En matière d’alimentation humaine et animale, c’est l’Europe qui fait la loi depuis 2006. Les 27 Etats membres doivent suivre à la lettre ce que l’on appelle le « paquet hygiène », qui regroupe six règlements communautaires. Côté professionnels, cela se traduit par des analyses de risques biologiques, physiques et chimiques, un guide de bonnes pratiques, de la formation, des auto-contrôles… Côté pouvoirs publics, on n’est pas en reste : la Direction générale de l’alimentation, la Direction générale de la concurrence, de la consommation et de la répression des fraudes et le ministère de la Santé organisent également des contrôles à chaque maillon de la chaîne alimentaire.Sont-ils suffisants ?
« Nous avons vécu quatre crises en dix ans dans les élevages (1), rappelle Frédéric Vincent, porte-parole du commissaire européen à la Santé, John Dalli.
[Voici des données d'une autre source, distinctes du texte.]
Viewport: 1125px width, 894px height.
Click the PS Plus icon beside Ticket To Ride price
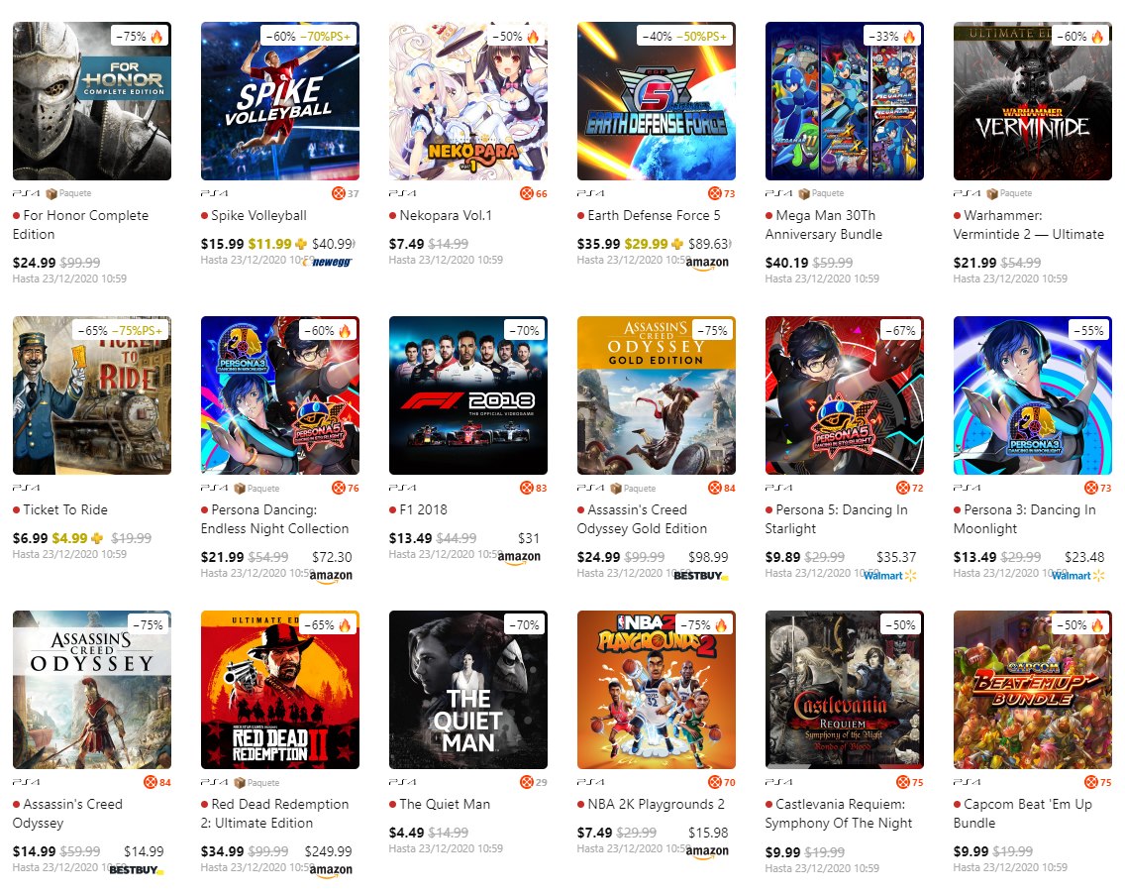(x=97, y=538)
A chaque fois, la contamination à la dioxine trouvait son origine dans ces fameux corps gras utilisés dans la fabrication des aliments pour animaux. » Interpellée par l’affaire allemande, l’Europe indique qu’elle réfléchit à un renforcement des contrôles, voire à une législation imposant une séparation claire entre la production de graisses industrielles et celles destinées à nourrir les animaux. « Au Danemark et au Royaume-Uni, il y a déjà une séparation physique des silos », souligne Frédéric Vincent. Et Berlin vient d’annoncer des mesures similaires. La France ne faisant pas partie des pays zélés, le risque de contamination n’est pas nul.Comment éviter l’omelette dioxinée ?
Autrement, dit, y a-t-il des œufs plus sûrs que d’autres ? « Qu’il s’agisse d’œufs de qualité supérieure ou d’œufs conventionnels, les contrôles (sur la dioxine, ndlr) sont effectués par les services vétérinaires et sont les mêmes pour tous », explique-t-on à l’Institut national de l’origine et de la qualité (Inao), établissement public sous tutelle du ministère de l’Agriculture. « Ce qui s’est passé en Allemagne aurait pu se passer en France, renchérit Cécile Hareau, chef de produit de la coopérative Le Gouessant, spécialisée dans l’alimentation des animaux de ferme. Il peut y avoir des fraudes partout. » Manger bio ou Label rouge ? « Le risque de contamination à la dioxine est le même dans l’absolu », explique Jean-Christophe Rodallec, responsable qualité de la marque « L’œuf de nos villages ». D’autant que les aliments pour poules pondeuses standard ou certifiées Label rouge viennent souvent des mêmes usines ! Oui, mais dans le cadre d’œufs arborant le macaron, « on a des garanties et une sécurité supplémentaires », assure Agnès Laszczyk, directrice du Syndicat national des labels avicoles de France.
« L’organisme certificateur va auditer le fabricant d’aliments en se déplaçant sur le site au minimum une fois par an », explique Jean-Christophe Rodallec. Pour des œufs courants, exit cette obligation. Attention, les organismes certificateurs ne mènent pas la chasse à la dioxine : ils vérifient l’application d’un cahier des charges. « En revanche, ils peuvent contrôler de manière ciblée quand un risque a été identifié », souligne l’Inao. « Le fait qu’il y ait de toute façon plus de contrôles fiabilise la filière », assure Jean-Christophe Rodallec.
Parfois même, les producteurs de qualité supérieure font du zèle dans la prudence. La marque « Les fermiers de Loué » a ainsi un « plan de surveillance des matières premières, explique le directeur général Yves de la Fouchardière. Chaque semaine, nous analysons un échantillonnage afin d’écarter le risque de retrouver des métaux lourds, des insecticides ou encore des nicotoxines. » Loué a aussi construit en 2000 sa propre usine d’aliments. Les céréales – 80 % de l’alimentation – sont produites localement par des exploitants sous contrat. « On ne cherche pas à faire de l’optimisation à tout prix et nous ne passons pas par un intermédiaire, affirme Yves de la Fouchardière. Cela supprime les risques de crise. » —
(1) 1999 en Belgique, 2004 et 2006 aux Pays-Bas, 2008 en Irlande.